As 2011 approaches an end, we were suprised to find that our project 'The 5th Dimensional Camera' had been included in a piece in Physics World – a universe away from Superflux's usual stomping ground! In 'Critical Point: Other-worldly Tales', Robert Crease investigates whether the appearance of parallel universes in art and pop culture have accurately portrayed the science behind the theory.
Writing about the 5th Dimension Camera, Crease comments:
'The 5th Dimensional Camera is more cerebral than the vicarious pleasures of “Store of the worlds”, the dazzling complexities of Anathem or the slapstick comedy of Family Guy’s multiverse episode. It is aimed more at the intellectual pleasure of puzzling out what it would be like to have technology to let us see evolving worlds not our own.
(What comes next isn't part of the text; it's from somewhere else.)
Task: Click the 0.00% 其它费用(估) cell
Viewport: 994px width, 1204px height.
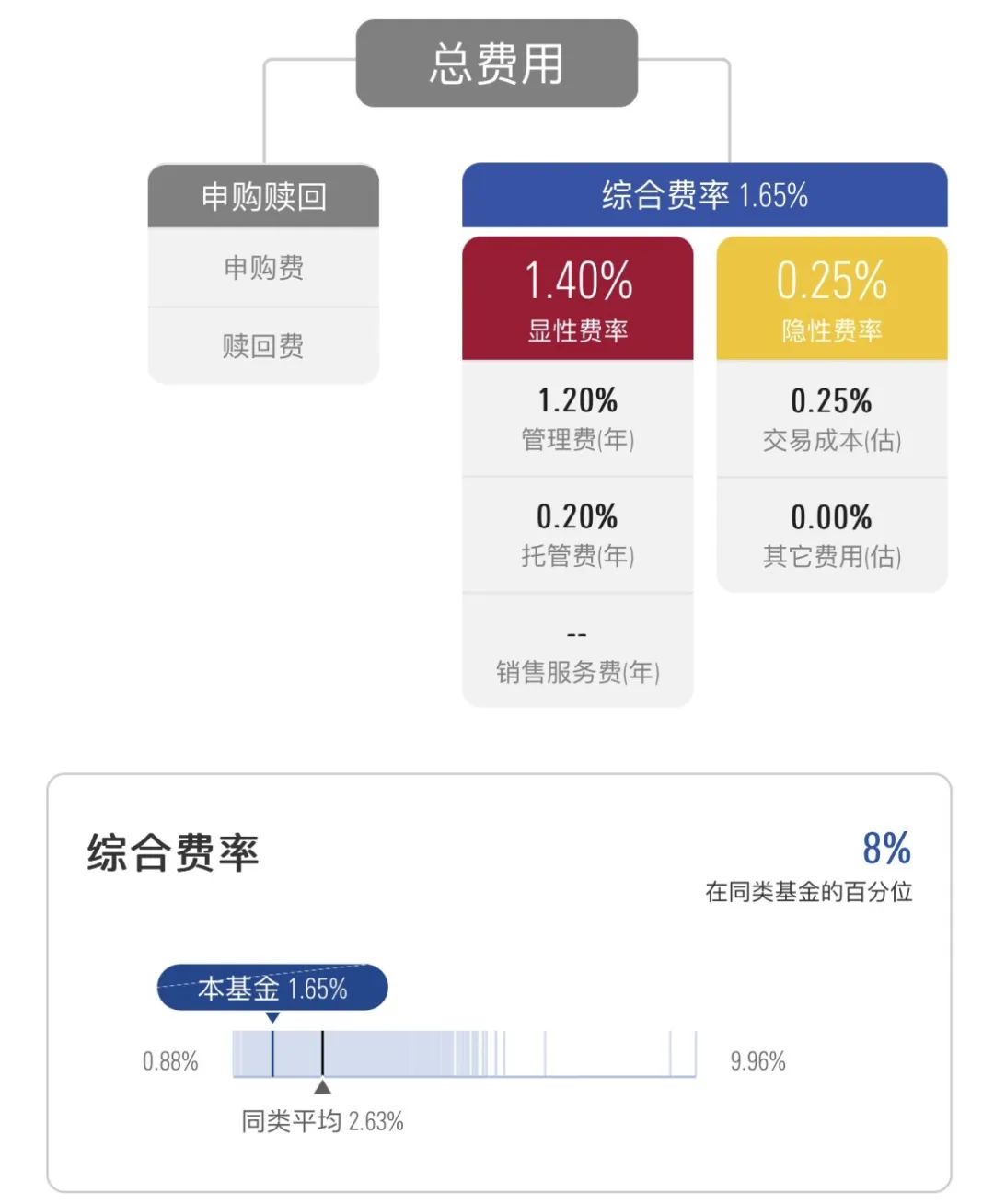Action: coord(832,535)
But all applications of parallel worlds in artistic and popular culture have one thing in common: they have nothing to do with science, but with human life.'
Meanwhile, in Postscapes' Internet of Things Awards 2011, the video from 'Song of the Machine' won a People's Choice Award for the best individual work of design fiction. 'Electronic Countermeasures', a drone project produced in partnership with Liam Young and Eleanor Saitta, won the People's Choice Award as the most popular networked art project.
For us at Superflux, Postscapes' Awards provided a wide-ranging compilation of recent projects from a field that it's often hard to pin down – a useful tool to help us orient ourselves, and an opportunity to expose our work to a more general audience.